- ASSIGNED TASK
Each line in the listing below that contains "Edit" should be returned.

- RECORD EXTRACTS
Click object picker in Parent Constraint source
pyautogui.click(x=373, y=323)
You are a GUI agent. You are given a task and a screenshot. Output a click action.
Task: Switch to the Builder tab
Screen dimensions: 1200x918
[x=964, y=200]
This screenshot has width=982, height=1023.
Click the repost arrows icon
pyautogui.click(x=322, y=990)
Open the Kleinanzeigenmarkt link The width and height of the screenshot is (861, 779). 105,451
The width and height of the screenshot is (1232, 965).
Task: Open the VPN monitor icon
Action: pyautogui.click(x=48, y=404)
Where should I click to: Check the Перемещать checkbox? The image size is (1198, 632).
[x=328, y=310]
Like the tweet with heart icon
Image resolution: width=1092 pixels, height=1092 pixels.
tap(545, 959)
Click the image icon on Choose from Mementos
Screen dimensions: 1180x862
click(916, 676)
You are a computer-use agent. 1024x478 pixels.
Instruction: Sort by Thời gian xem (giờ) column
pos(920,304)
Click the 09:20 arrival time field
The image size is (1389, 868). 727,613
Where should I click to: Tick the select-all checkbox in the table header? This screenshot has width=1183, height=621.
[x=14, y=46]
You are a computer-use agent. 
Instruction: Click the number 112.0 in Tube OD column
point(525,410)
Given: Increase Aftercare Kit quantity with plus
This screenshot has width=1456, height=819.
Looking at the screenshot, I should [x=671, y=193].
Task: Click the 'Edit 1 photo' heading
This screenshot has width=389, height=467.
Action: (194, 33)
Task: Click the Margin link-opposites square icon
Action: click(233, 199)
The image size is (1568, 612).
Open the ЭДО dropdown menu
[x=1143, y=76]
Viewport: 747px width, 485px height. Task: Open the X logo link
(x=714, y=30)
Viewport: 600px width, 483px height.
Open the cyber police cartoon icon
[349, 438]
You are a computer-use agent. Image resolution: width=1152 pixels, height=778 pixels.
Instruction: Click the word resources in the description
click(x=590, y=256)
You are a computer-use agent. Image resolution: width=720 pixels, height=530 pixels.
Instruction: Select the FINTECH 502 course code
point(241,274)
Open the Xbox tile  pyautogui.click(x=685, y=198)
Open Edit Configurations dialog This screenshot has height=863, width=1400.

- YOUR RESPONSE
Task: Click the 'Edit 1 photo' heading
Open Edit Configurations dialog This screenshot has height=863, width=1400.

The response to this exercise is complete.